PEDIDO ESCRITO:
Retome o texto sobre o calcário líquido e continue a escrevê-lo a partir do ponto em que ele termina.

O famigerado "calcário líquido" promete corrigir a acidez do solo melhor que o corretivo da acidez mais utilizado atualmente, o calcário em pó, calcítico ou dolomítico. Mas, como isso seria possível? Ou qual é a base teórica que sustenta essa proporção?
Primeiro, vale lembrar que tal tecnologia está sendo comercializada sem um aval científico, ou seja, essa tecnologia não saiu de nenhuma instituição de pesquisa e somente está sendo veiculada por algumas empresas no Brasil, no que se diz respeito ao seu estudo como corretivo da acidez do solo.

A explicação estaria no uso de nanotecnologia, ou seja, tais empresas teriam um processo industrial onde conseguem transformar partículas normais de corretivos, à base de carbonatos (como o calcário) ou de oxidos (como a cal) de Ca e/ou Mg em nanoparticulas que são partículas muito finas. Só para ter se idéia, um nanômetro seria um (1,0) milímetro dividido em um milhão de partes. Essas partículas muito pequenas teriam uma reação muito mais rápida no solo comparado ao calcário atualmente utilizado e sabidamente com baixa solubilidade em água.

Registros de texto e de indicação de elementos:
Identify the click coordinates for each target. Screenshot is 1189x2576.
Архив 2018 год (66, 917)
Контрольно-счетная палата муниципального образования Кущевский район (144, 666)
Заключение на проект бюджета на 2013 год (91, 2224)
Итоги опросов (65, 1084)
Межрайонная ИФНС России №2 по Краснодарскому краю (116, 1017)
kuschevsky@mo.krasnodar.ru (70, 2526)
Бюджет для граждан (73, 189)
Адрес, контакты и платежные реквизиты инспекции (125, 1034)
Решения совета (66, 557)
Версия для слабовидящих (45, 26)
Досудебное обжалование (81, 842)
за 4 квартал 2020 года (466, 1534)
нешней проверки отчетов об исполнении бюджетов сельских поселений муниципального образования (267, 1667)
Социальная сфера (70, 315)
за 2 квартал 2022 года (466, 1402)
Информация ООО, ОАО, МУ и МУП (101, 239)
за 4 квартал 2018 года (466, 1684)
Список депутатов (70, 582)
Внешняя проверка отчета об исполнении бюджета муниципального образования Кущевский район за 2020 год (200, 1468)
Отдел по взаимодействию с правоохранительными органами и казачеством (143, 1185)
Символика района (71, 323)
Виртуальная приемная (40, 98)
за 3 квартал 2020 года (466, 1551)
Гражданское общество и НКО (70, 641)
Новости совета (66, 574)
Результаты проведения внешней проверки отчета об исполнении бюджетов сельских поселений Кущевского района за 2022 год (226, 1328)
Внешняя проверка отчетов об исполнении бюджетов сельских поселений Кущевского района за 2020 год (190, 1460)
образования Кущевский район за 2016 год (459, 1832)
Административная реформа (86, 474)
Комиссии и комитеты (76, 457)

RESULTADO DA TAREFA:
Tais empresas, trabalhando com essas proporcionalidades de tamanho de partículas e de possível correção da acidez, chegaram a uma proporção de que 5,0 litros do "calcário líquido" seriam tão ou mais eficientes que uma tonelada (1.000 kg) de calcário em pó. A maior vantagem, nessa condição, seria a facilidade de aplicação, pois as partículas de corretivos nessas formulações líquidas são solúveis, pela adição de agentes e pelo tamanho das partículas, de modo que a aplicação poderia ser realizada com pulverizador e não mais com a "calcareadeira".
Considerando que a aplicação de calcário não é uma prática confortável de se realizar, seja pelo pó liberado ou pela dificuldade de manejo com pá carregadeira, equipamentos sem boa regulagem etc., tal produto seria "uma mão na roda" para o produtor na correção da acidez do solo.

Mas, volto à questão da proporcionalidade: a quantidade de corretivo contida em 5 litros de produto é em torno de 250 vezes menor que em uma tonelada de calcário. Mesmo considerando a maior reatividade, seja pelo tamanho das partículas ou pela fonte de Ca (oxido), a quantidade de corretivo aplicada na lavoura é irrisória.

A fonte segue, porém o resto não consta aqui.